Le capitaine Dacien et ses hommes se la coulent douce à Assale, prospère port de Caldécie. Ils l'ont bien mérité, après tout ce temps passé à combattre dans les armées de la Fédération. On dirait pourtant qu'ils vont devoir reprendre du service, car la rumeur faisant état de navires volants au large des côtes semble avoir un fond de vérité…
Les Kinosh arrivent de l'autre côté de l'océan et, si leur langue est incompréhensible pour les Caldéciens, leurs actions parlent pour eux. Grâce à leur technologie avancée, ils n'ont aucun mal à s'installer à Assale en conquérants, au grand dam de Dacien. Ruminant la défaite, celui-ci se retrouve bientôt à la tête d'un mouvement de résistance à l'envahisseur, ironiquement baptisé Miska, c'est-à-dire « dégage ! » en kinosh.
Pour son premier roman, Eva Martin n'a pas fait les choses à moitié. Avec ses cinq-cents pages bien remplies, Miska est un livre long et dense où il se passe beaucoup de choses et qui aborde beaucoup de thématiques ; un autre écrivain en aurait peut-être tiré un diptyque, voire une trilogie.
Les aventures de Dacien et de sa bande de bras cassés se laissent suivre avec plaisir grâce à une plume alerte. Leur univers ne sort pas des sentiers battus de la fantasy, mais il est conçu avec un soin du détail poussé avec une grande rigueur, à l'image de son système de magie qui constitue un des fils secondaires de l'intrigue.

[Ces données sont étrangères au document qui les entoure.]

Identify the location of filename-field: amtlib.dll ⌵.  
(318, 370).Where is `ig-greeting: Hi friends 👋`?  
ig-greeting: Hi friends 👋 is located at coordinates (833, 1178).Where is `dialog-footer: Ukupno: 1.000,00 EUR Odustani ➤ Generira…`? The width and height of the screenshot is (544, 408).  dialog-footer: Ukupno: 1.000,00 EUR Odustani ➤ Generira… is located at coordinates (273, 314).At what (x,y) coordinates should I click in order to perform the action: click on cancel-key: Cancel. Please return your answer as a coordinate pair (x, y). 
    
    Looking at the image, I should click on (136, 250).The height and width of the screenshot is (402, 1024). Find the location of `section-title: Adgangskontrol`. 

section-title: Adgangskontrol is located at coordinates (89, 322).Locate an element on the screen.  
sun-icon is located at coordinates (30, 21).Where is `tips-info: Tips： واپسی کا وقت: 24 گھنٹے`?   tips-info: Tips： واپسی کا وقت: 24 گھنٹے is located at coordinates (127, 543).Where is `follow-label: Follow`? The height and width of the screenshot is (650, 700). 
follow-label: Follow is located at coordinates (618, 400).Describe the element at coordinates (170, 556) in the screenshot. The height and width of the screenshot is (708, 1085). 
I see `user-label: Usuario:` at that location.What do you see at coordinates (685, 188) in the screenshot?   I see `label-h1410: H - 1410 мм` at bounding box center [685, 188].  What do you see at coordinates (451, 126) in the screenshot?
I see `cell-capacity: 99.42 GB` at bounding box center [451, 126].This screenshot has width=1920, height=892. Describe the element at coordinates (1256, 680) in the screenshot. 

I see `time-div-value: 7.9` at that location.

L'intrigue se déroule quant à elle de manière linéaire, en alternant entre le point de vue du capitaine Dacien et celui d'Azalon le Kinosh. C'est une manière simple d'éviter le manichéisme en montrant qu'il y a du bon dans les deux camps. Le tout ne manque pas d'une certaine naïveté : il est réconfortant de se dire qu'il suffit de quelques hommes de bonne volonté pour arrêter les guerres, mettre un terme à l'exploitation sauvage des ressources naturelles, améliorer la condition des femmes et autres progrès, mais l'Histoire (la nôtre) ne nous en offre pas énormément d'exemples. Cet aspect du livre vous convaincra peut-être davantage si vous êtes moins misanthrope que moi.
Ce message somme toute optimiste est présenté sous une forme étrangement sombre par moments, avec des descriptions de tortures et de supplices dignes d'un G.R.R. Martin ou d'un Joe Abercrombie. Si le pessimisme confinant au nihilisme de ces auteurs est diamétralement opposé à la vision d'Eva Martin, le fait est qu'il s'harmonise mieux avec les viols et autres sévices qu'on peut trouver dans leurs livres à tous les trois. Cette dissonance me semble nuire au propos de Miska et fait de sa lecture quelque chose à réserver à un public averti.
Pour autant, ce public aurait tort de s'en priver s'il est friand de mondes de fantasy bien conçus et d'histoires qui ne craignent pas d'aborder des thèmes d'actualité. C'est le genre de premier roman dont les qualités donnent envie de garder un œil sur la suite de la carrière de son autrice.